Medical Devices

On the placing on the market of medical devices

The placing on the market of medical devices in the Republic of Croatia is regulated by the Medical Devices Act (Official Gazette, no. 76/13), the Ordinance on Good Practice in the Wholesale Distribution of Medical Devices and on the Conditions for Registration in the Register of Wholesale Distributors of Medical Devices (Official Gazette, no. 125/13) and the Ordinance on the Conditions for the Retail Sale and Issue of Authorisations to Specialised Outlets for the Retail Sale of Medical Devices (Official Gazette, no. 133/13).

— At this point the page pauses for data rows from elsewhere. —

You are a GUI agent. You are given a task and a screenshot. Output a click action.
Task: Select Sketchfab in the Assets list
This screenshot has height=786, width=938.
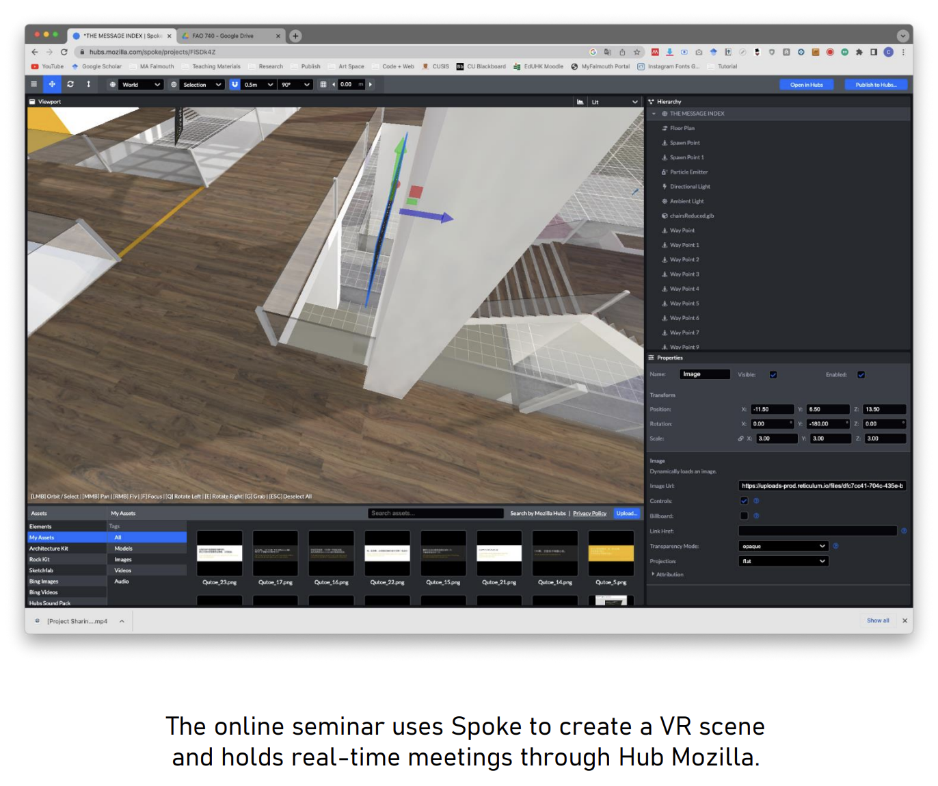41,571
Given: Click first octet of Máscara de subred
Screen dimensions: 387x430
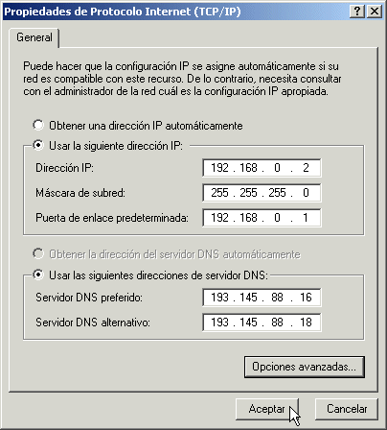Looking at the screenshot, I should [x=219, y=193].
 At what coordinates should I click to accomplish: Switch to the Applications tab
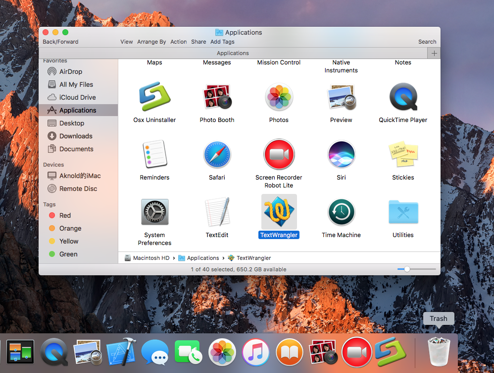233,53
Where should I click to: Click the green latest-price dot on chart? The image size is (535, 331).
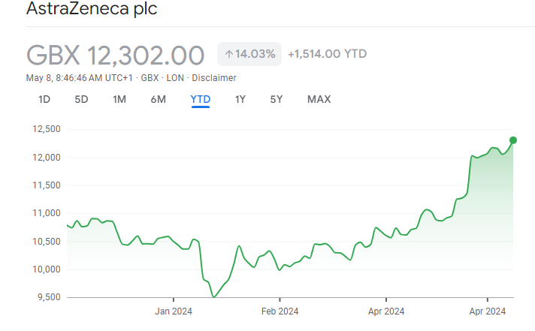[x=513, y=140]
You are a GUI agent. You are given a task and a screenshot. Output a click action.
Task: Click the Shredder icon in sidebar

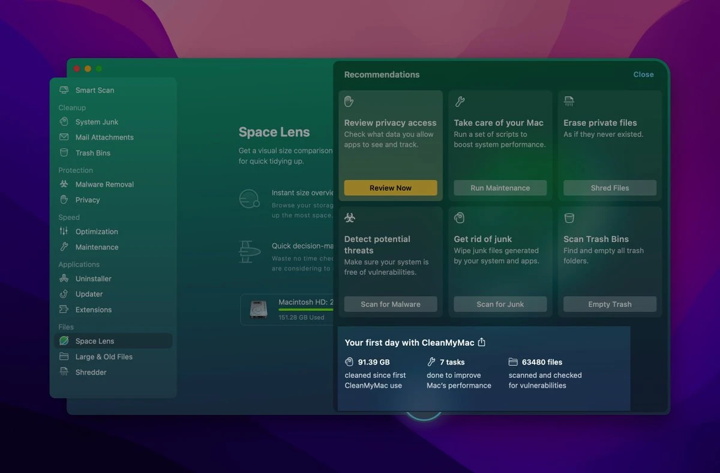pos(64,372)
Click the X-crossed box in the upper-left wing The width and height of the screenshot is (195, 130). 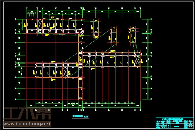point(40,24)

The following terms are defined in the Act, among others:

  • Wholesale of medical devices means purchase of medical devices and their resale to natural or legal persons with a view to performing their professional and registered activity, including purchase, receipt, storage, resale and delivery, with an exception of the delivery to the end user - sole customer.
  • Retail of medical devices means ordering, storage, dispensing and resale of the medical device to the end user - intended for use by a sole customer.
  • Import of a medical device means the wholesale of a medical device which has been imported from third counties to the territory of the European Union.
  • Good practice in the wholesale of medical devices involves storage and transport standards relating to the wholesale of medical devices particularly ensuring the organisation, implementation and control of storage in line with the statutory requirements, as well as the transport of medical devices to wholesale users.

The Act adopted the acquis communautaire of the European Union and stipulates that medical devices may be placed on the market and begin to be used if they meet the essential requirements, if they have a certificate of compliance and if bear the CE marking.